CEL ĆWICZENIA:
Przepisz dokładnie poniższe wpisy, zaczynając od wiersza zawierającego „is (528, 497).” i kończąc na wierszu zawierającym „sidebar-item-label: Bluetooth is”, wraz z tymi dwoma wierszami. Nie umieszczaj w odpowiedzi obrazów.

PODANE DANE:
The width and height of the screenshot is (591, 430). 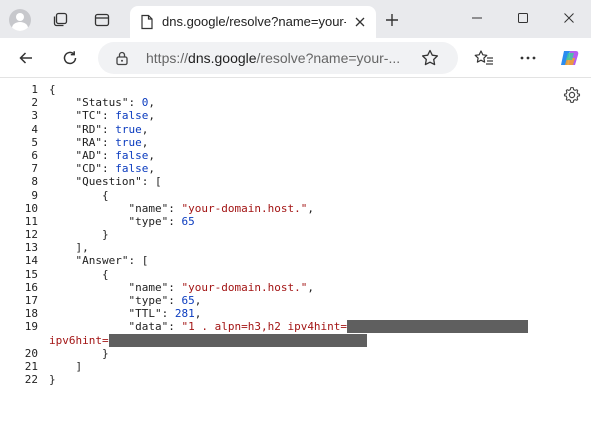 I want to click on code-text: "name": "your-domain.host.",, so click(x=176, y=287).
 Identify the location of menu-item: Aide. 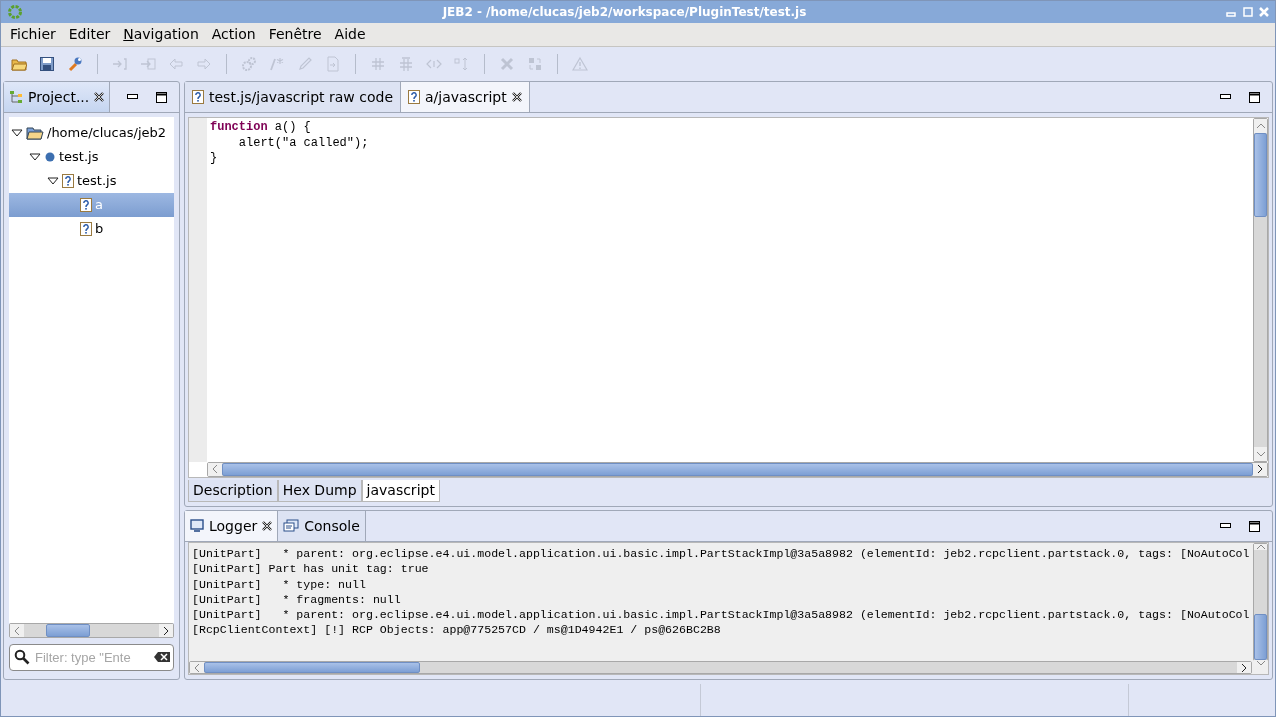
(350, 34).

* * *

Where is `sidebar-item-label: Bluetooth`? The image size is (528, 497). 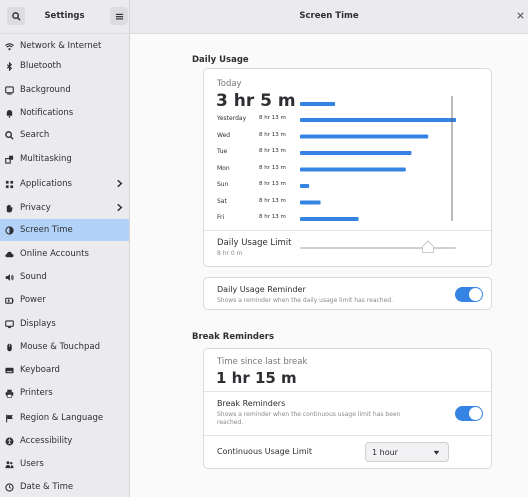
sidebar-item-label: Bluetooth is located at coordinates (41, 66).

ROZWIĄZANIE PONIŻEJ:
Where is `sidebar-item-label: Bluetooth`? The image size is (528, 497). 
sidebar-item-label: Bluetooth is located at coordinates (41, 66).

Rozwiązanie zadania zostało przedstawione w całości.